Even with single people in cars you can move wayyyy more than 100 people per hour in the top left.
Assume 25 mph speed and 30 feet between cars, each car crosses 30 feet in about a second. 3600 seconds in an hour, times 2 for both directions and you have 7200 people that can move on that little road.
Now add additional passengers…buses…it can move a decent amount more. There’s lots of reasons cars suck but let’s not make up math to prove the point.
It’s not saying that the top row can support at most 100 people.
Just that if you have 100 people per hour, you need something like what’s in the picture. The train tracks aren’t being fully utilized in the top pic, either.
As an aside, you’re forgetting that cars are ~15 feet long on average. So you’ve got an hour of traffic with consistently 1 car following distance, which is fairly unrealistic. Real world capacy of a lane is closer to 2k people per hour, or 4k both directions.
As always, the problem with commuter trains is the last mile. If you work in the city, there is probably some form of bus or subway, but if you work in an unwalkable suburb, you’ll need an Uber for that last mile which cuts into the benefit.
surely you can bike 2 miles in the burbs? One of the upsides of suburbs being so painfully sprawly is that barely anyone lives there, so you shouldn’t have a tremendous amount of traffic on those 2 miles to the train station.
And even if you’d fear for your life biking there now, it’s not like you need to build bike paths along every little residential street to fix it, start with the largest most high-traffic roads and build your way down until people feel safe biking to the train station.
Sure, but then you have to carry your bike with you on the train. There is no workable solution to suburbia that doesn’t involve cars because it was designed and built around them. Unfortunately, they’re now home to tens of millions of people, and any quick solution would most likely end up hurting a lot of them.
Actually, you can leave a bike at the bike garage near the station or rent one on a monthly basis. That’s what they do in Japan.
does not work in the US. bike theft is too easy.
just park the bike???
y’all keep inventing problems that don’t exist.

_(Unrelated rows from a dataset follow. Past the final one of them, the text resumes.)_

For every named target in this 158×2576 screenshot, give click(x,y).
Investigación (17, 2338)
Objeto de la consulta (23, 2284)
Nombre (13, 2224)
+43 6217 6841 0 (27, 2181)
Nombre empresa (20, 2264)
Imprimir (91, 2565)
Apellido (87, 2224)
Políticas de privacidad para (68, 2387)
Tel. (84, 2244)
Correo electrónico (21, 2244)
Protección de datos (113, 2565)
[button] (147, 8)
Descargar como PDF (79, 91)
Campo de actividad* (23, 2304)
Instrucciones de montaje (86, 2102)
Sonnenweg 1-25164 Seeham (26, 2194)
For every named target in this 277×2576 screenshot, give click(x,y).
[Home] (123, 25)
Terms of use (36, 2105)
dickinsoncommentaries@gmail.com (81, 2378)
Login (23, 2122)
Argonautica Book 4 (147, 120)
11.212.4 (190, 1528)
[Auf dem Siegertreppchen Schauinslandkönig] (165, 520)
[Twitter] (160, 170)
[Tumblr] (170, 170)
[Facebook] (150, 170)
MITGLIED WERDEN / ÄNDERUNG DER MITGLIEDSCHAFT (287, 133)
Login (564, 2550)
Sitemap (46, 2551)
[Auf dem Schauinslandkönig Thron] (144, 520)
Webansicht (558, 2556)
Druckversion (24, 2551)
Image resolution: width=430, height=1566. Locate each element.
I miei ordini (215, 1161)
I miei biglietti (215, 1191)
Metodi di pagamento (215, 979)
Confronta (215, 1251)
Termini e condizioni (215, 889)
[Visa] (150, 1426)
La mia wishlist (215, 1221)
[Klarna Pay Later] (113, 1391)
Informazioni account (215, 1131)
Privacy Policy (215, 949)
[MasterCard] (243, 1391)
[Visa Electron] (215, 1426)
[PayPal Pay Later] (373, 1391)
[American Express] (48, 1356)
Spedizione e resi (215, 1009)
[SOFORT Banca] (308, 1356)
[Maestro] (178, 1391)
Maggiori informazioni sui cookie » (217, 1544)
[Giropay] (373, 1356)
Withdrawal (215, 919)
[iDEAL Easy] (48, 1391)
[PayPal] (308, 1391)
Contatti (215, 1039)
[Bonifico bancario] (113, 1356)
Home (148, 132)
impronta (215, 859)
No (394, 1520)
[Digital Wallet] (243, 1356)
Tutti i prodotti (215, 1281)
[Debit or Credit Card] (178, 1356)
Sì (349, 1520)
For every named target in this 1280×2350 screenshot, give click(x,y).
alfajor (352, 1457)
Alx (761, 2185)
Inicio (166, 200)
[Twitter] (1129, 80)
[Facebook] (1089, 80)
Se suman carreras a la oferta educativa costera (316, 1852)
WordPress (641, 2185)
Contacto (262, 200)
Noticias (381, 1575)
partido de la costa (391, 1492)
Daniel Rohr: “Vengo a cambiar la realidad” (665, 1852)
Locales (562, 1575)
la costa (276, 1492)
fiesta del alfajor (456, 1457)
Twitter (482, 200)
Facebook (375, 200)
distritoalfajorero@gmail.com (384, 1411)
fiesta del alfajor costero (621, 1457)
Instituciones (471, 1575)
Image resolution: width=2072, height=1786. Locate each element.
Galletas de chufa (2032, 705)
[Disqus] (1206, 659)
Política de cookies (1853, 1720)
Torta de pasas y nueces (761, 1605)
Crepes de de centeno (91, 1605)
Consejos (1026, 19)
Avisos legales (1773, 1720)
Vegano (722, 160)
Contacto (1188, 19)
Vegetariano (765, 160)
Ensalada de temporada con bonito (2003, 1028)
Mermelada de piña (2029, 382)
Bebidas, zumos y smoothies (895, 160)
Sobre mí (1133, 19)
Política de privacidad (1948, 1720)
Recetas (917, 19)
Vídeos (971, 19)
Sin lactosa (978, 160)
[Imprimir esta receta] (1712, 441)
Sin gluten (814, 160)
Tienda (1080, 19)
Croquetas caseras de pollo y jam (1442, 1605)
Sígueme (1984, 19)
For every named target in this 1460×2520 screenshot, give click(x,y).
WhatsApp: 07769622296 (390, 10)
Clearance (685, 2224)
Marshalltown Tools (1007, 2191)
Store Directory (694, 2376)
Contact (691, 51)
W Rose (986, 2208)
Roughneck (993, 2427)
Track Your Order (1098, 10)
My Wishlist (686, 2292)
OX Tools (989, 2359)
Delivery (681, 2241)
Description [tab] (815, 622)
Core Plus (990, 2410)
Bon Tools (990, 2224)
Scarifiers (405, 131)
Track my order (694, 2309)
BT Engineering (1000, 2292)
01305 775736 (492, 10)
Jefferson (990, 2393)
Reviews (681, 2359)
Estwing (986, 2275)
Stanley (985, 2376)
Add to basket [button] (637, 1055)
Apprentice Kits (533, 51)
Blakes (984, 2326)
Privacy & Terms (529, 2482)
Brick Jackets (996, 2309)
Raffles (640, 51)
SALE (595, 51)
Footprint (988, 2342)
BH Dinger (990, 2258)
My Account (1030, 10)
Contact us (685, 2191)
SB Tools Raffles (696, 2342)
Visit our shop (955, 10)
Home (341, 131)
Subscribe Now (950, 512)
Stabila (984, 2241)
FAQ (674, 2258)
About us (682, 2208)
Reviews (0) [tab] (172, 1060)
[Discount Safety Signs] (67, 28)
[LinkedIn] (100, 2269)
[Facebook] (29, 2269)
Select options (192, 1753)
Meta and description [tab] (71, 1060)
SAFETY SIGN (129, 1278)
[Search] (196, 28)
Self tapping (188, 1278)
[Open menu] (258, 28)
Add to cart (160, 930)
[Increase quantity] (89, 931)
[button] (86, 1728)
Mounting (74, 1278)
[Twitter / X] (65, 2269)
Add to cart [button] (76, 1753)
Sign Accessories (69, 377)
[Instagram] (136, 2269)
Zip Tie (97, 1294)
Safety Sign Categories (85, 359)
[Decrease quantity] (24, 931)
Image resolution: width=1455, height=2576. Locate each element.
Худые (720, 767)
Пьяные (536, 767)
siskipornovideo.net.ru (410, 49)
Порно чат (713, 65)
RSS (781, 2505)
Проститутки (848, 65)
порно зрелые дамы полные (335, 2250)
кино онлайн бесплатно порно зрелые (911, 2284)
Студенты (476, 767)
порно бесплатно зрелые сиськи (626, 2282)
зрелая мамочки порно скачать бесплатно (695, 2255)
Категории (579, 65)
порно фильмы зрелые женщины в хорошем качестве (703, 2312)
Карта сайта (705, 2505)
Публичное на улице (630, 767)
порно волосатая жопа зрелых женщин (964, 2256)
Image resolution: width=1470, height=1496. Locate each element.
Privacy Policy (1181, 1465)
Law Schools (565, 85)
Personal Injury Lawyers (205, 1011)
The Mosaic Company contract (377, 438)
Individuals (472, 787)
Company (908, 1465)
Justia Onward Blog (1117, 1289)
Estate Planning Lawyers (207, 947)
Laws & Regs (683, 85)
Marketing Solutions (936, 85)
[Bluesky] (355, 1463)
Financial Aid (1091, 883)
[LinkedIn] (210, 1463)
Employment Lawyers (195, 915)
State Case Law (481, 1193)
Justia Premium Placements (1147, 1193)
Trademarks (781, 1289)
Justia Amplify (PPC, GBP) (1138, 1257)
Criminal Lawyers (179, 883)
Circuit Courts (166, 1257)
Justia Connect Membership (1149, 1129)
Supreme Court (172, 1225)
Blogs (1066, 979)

You’re making the right point, BUT pretty much every train service provider would add more parallel tracks if they increase the number of trains to a certain point, because they start getting in the way of each other
It’s so disappointing to see all this construction finally happening in your town and then there’s just two tracks without even space for more. No express service, the train takes just as long as the freeway, even in rush hour, or longer if you have to transfer.